Reproduce, exactly and in full, the records that follow, minus any pictures.

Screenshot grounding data
--- START ---

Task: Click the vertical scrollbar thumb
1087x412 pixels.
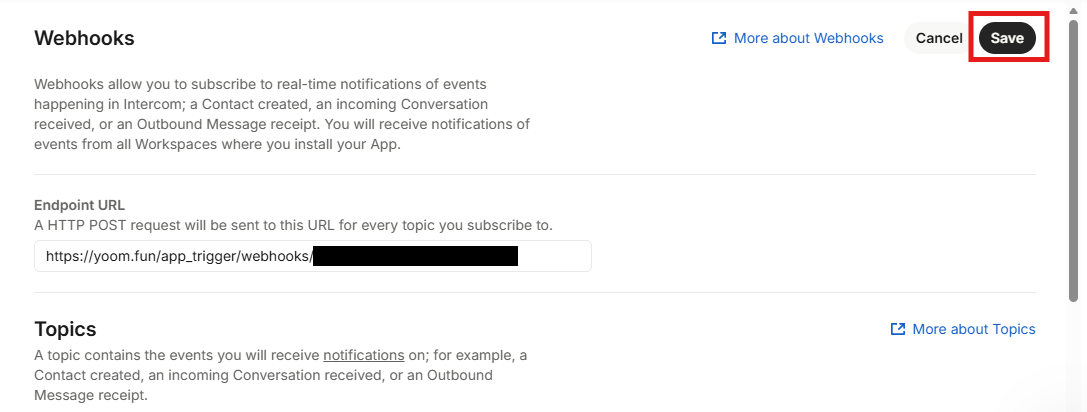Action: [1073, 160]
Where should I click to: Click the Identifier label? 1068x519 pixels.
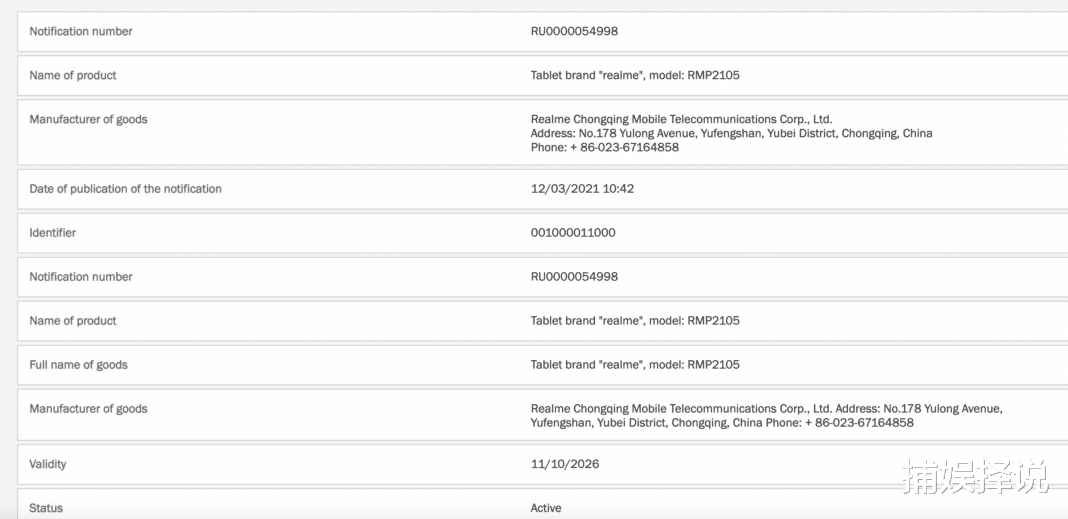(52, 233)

--- END ---

Response to this exercise
Task: Click the vertical scrollbar thumb
1087x412 pixels.
Action: [1073, 160]
Where should I click to: Click the Identifier label? 1068x519 pixels.
(52, 233)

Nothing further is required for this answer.